Bagian Enam: Pengakuan, Kesepakatan

16.5K 1.6K 42
                                    

==

Bagian Enam: Pengakuan, Kesepakatan

==

Atha menghela nafas singkat dan menyenderkan tubuhnya ke dinding belakang punggungnya sementara beberapa pasang mata siswa dan siswi yang berkeliaran keluar gerbang sekolah menatapnya penasaran, berhubung perempuan itu memakai pakaian bebas.

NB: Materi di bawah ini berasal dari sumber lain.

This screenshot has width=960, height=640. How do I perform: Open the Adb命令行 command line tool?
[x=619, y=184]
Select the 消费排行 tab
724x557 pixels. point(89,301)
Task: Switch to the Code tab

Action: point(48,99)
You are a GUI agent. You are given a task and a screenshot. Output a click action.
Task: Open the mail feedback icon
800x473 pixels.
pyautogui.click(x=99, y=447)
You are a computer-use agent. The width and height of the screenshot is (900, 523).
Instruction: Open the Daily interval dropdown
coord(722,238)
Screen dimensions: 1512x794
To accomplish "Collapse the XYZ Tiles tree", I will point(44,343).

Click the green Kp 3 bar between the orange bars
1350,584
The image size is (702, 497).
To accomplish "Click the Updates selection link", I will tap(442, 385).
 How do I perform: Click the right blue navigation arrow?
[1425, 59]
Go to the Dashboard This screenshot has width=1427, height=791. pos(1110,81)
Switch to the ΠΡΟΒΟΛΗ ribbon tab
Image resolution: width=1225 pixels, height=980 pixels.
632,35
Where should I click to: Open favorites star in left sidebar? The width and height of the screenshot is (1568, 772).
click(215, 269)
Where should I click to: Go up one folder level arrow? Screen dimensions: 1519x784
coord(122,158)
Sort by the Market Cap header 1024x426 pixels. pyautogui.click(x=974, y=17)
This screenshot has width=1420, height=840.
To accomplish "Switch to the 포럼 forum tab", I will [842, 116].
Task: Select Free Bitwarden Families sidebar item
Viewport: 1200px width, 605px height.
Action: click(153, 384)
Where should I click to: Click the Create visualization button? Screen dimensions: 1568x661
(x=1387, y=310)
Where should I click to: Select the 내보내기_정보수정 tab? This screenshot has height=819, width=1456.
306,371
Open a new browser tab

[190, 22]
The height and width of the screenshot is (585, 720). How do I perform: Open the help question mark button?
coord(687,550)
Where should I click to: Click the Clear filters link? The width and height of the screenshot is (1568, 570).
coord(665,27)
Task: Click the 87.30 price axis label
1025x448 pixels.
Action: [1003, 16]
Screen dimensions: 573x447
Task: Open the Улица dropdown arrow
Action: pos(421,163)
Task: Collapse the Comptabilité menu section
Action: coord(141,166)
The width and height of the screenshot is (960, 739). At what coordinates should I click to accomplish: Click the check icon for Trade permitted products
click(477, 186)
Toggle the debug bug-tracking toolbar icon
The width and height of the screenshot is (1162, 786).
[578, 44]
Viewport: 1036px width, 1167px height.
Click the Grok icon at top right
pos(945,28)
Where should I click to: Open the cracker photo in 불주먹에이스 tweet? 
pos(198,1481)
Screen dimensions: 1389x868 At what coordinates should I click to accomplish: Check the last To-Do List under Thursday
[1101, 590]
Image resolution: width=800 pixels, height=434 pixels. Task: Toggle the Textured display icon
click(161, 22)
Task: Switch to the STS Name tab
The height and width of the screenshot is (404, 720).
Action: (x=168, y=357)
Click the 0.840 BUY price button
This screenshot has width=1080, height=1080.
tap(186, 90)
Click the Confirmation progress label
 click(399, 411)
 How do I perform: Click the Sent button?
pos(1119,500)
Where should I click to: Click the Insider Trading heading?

"Lama banget, sih."gerutu Atha seraya menatap jam dipergelangan tangannya. Kakinya mengetuk-ngetuk tanah pelan, sementara kedua telapak tangannya dia masukkan ke saku celananya.

Sudah sepuluh menit berlalu sejak Atha tiba di depan sekolah Nara―yang juga sekolah Kariza. SMA Artadhiyaksa. Matahari perlahan turun dari tempatnya semula, namun dia belum sama sekali mendapati batang hidung Kariza keluar dari pintu gerbang.

Pemuda itu berjanji akan pulang lebih cepat hari ini dan tidak akan mampir kemana-mana pada Diana, Mamanya. Namun kenyataannya Atha sampai harus turun tangan mencarinya.

Tidak berapa lama kemudian, sesuatu menyentuh sebelah pundak Atha pelan. Membuat perempuan itu menoleh kesamping dan berjengit.

Faust ―dengan menyebalkannya― memunculkan setengah tubuhnya, menembus dinding persis disamping Atha menyender barusan. Wajah makhluk itu datar-datar saja, seperti tidak merasa bersalah karena kerap kali membuat Atha kaget.

"Lo, hft."Atha memutar kedua matanya. "Jadi dimana dia?"tanyanya.

Beberapa saat yang lalu, Atha memang menyuruh makhluk bersayap itu pergi mencari posisi Kariza. Soalnya Atha tidak bisa masuk kedalam karena sistem keamanan sekolahnya ketat, tidak sembarang orang bisa memasuki kawasan sekolah. Di sisi lain, Atha juga tidak mau kakinya pegal-pegal mengelilingi sekolah yang diluar dugaan, lebih luas dari perkiraannya.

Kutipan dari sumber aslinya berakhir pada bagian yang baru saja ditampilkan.